How to do a polymorphic deserialization in C# given a XSD?

How to do a polymorphic deserialization in C# given a XSD? - c#

I have the following given:
1) A XML Schema, XSD-file, compiled to C# classes using the XSD.EXE tool.
2) A RabbitMQ message queue containing well formed messages in XML of any type defined in the XML Schema. Here are two snippets of different messages:
<?xml version="1.0" encoding="UTF-8" standalone="yes"?>
<UserReport xmlns=".../v5.1"; ... >
... User report message content...
</UserReport>
<?xml version="1.0" encoding="UTF-8" standalone="yes"?>
<CaptureReport xmlns=".../v5.1"; ...>
... Capture report message content...
</CaptureReport>
3) Experience using the XmlSerializer .Net class to deserialize, when the type is known.
The question is how to deserialize messages from XML to a an object, when the type is unknown. It's not possible to instantiate the XmlSerializer, because the type is unknown.
One way is to loop through all possible types until deserialiation succeed, which is a bad solution because there are many different types defined in the XML Schema.
Is there any other alternatives?

There are a few approaches you can take depending on how exactly you've achieved your polymorphism in the XML itself.
Element name is the type name (reflection approach)
You could get the root element name like this:
string rootElement = null;
using (XmlReader reader = XmlReader.Create(xmlFileName))
{
while (reader.Read())
{
// We won't have to read much of the file to find the root element as it will be the first one found
if (reader.NodeType == XmlNodeType.Element)
{
rootElement = reader.Name;
break;
}
}
}
Then you could find the type by reflection like this (adjust reflection as necessary if your classes are in a different assembly):
var serializableType = Type.GetType("MyApp." + rootElement);
var serializer = new XmlSerializer(serializableType);
You would be advised to cache the mapping from the element name to the XML serializer if performance is important.
Element name maps to the type name
If the XML element names are different from the type names, or you don't want to do reflection, you could instead create a Dictionary mapping from the element names in the XML to the XmlSerializer objects, but still look-up the root element name using the snippet above.
Common root element with polymorphism through xsi:type
If your XML messages all have the same root element name, and the polymorphism is achieved by having types identified using xsi:type, then you can do something like this:
using System;
using System.Xml.Serialization;
namespace XmlTest
{
public abstract class RootElement
{
}
public class TypeA : RootElement
{
public string AData
{
get;
set;
}
}
public class TypeB : RootElement
{
public int BData
{
get;
set;
}
}
class Program
{
static void Main(string[] args)
{
var serializer = new System.Xml.Serialization.XmlSerializer(typeof(RootElement),
new Type[]
{
typeof(TypeA),
typeof(TypeB)
});
RootElement rootElement = null;
string axml = "<RootElement xmlns:xsi=\"http://www.w3.org/2001/XMLSchema-instance\" xsi:type=\"TypeA\"><AData>Hello A</AData></RootElement>";
string bxml = "<RootElement xmlns:xsi=\"http://www.w3.org/2001/XMLSchema-instance\" xsi:type=\"TypeB\"><BData>1234</BData></RootElement>";
foreach (var s in new string[] { axml, bxml })
{
using (var reader = new System.IO.StringReader(s))
{
rootElement = (RootElement)serializer.Deserialize(reader);
}
TypeA a = rootElement as TypeA;
if (a != null)
{
Console.WriteLine("TypeA: {0}", a.AData);
}
else
{
TypeB b = rootElement as TypeB;
if (b != null)
{
Console.WriteLine("TypeB: {0}", b.BData);
}
else
{
Console.Error.WriteLine("Unexpected type.");
}
}
}
}
}
}
Note the second parameter to the XmlSerializer constructor which is an array of additional types that you want the .NET serializer to know about.
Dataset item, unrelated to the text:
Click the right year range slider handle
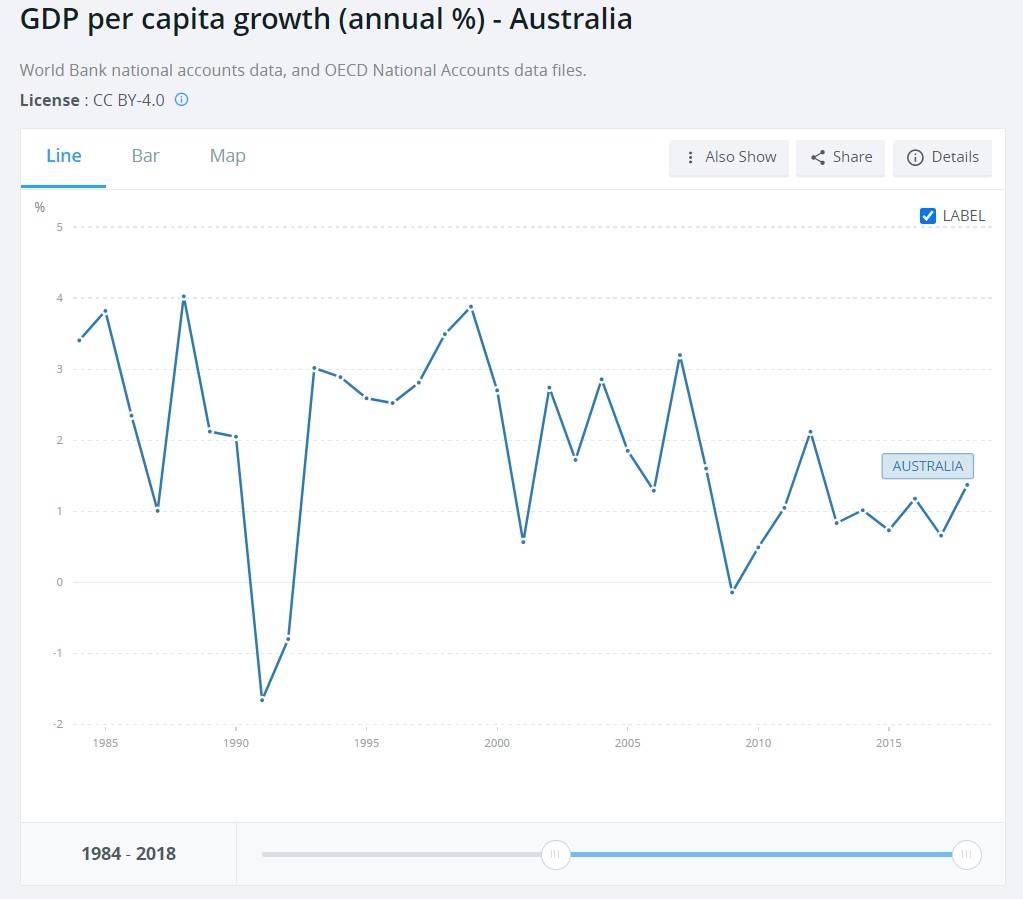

This is an answer based on #softwariness one, but it provides some automation.
If your classes are generated via xsd then all root types are decorated with XmlRootAttribute so we can use it:
public class XmlVariantFactory
{
private readonly Dictionary<string, Type> _xmlRoots;
public XmlVariantFactory() : this(Assembly.GetExecutingAssembly().GetTypes())
{
}
public XmlVariantFactory(IEnumerable<Type> types)
{
_xmlRoots = types
.Select(t => new {t, t.GetCustomAttribute<XmlRootAttribute>()?.ElementName})
.Where(x => !string.IsNullOrEmpty(x.ElementName))
.ToDictionary(x => x.ElementName, x => x.t);
}
public Type GetSerializationType(XmlReader reader)
{
while (reader.Read())
{
if (reader.NodeType == XmlNodeType.Element)
{
return _xmlRoots[reader.LocalName];
}
}
throw new ArgumentException("No known root type found for passed XML");
}
}
It scans all type in executing assembly and finds all possible XML roots. You can do it for all assemblies:
public XmlVariantFactory() : this(AppDomain.CurrentDomain.SelectMany(a => a.GetTypes())
{
}
And then you juse use it:
var input = new StringReader(TestResource.firstRequestResponse);
var serializationType = new XmlVariantFactory().GetSerializationType(XmlReader.Create(input));
var xmlReader = XmlReader.Create(input);
bool canDeserialize = new XmlSerializer(serializationType).CanDeserialize(xmlReader);
Assert.True(canDeserialize);

The responsible for the XML Schema have added the xml-tag to a content field in the RabbitMQ protocol header. The header holds the tag for the dto, data transfer object, sent and serialized to xml. This means that a IOC container becomes handy. I have coded a dto builder interface and its implementation by a generic builder. Thus the builder will build a dto when the dto class is specified for generic part. Note that the dto-class is generated by the xsd-tool. In a IOC container like MS Unity I registered the builder interface implementations for dto all classes and added the xml-tag to the register call. The IOC container’s resolver function is called with the actual received xml-tag from the RabbitMQ header in order to instantiate the specific builder of the dto.

Related

How to deserialize two different XML types in to one class

I have two different XML documents. Their structure is almost identical, but they have some different elements.
I would like to deserialize the incoming documents in to one class which is a superset of both classes. There is no need to ever serialize the class, I only need to deserialize the documents.
The XML document types have a different root element, lets say the root of the first is <CLASSA>and the other is <CLASSB>.
I am looking for something like this, where both <CLASSA> and <CLASSB> xml documents are mapped to ClassAandB:
[XmlRoot(ElementName="CLASSA,CLASSB")]
public class ClassAandB {
[XmlElement(ElementName="syntaxid")]
public Syntaxid Syntaxid{ get; set; }
[XmlElement(ElementName="email")]
public Email Email { get; set; }
[XmlElement(ElementName="envelope")]
public Envelope Envelope { get; set; }
[XmlElement(ElementName="header")]
public Header Header { get; set; }
}
I can then find out which of the two types it is by reading the Syntaxid property. This helps me because a lot of the processing is the same for both types.
Any suggestions how to do this?

Since the xml root element name might depend on the content of the xml document, you'll have to configure the XmlSerializer at runtime with this xml root element name to be used.
In this case, there's no need anymore to apply an XmlRootAttribute.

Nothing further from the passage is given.